A. エビデンスと薬学的根拠を簡潔に示せば、多くの医師が前向きに検討します。「これでいいですか?」ではなく「◯◯への変更を提案します」と明確に。
Q. 家族介護者の精神的負担にどう寄り添う?
A. 答えを与えるより、聞くこと。「不安ですよね」「辛いですよね」という共感の言葉が、家族にとっての救いになることが多いです。
Q. 在宅での麻薬管理で特に注意することは?
A. 保管場所の管理(子どもやペットの手の届かない場所)、使用記録の徹底、残薬の確実な回収が基本です。

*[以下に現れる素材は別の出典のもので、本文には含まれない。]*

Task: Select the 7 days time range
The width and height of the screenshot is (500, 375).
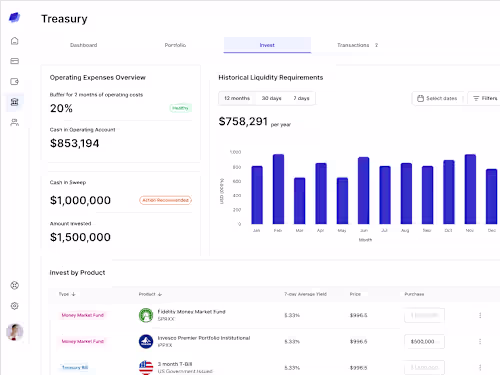Action: pyautogui.click(x=301, y=98)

家族が管理しやすい仕組みを一緒に作り、麻薬管理の不安を取り除くことが、安全な在宅療養につながります。
まとめ
看取り期の薬剤師の役割は、技術的な疼痛管理だけでなく、家族介護者との感情的な関わり、多職種連携の密度、自分自身のメンタルケアまで多面的です。一人で抱え込まず、チームで関わる体制づくりが、長く続けるための鍵です。
終末期医療は、薬剤師が「薬の専門家」としての価値を最も発揮できる領域の一つです。疼痛管理の知識を磨きつつ、本人と家族に寄り添う姿勢を大切に、地域の看取りを支える存在を目指しましょう。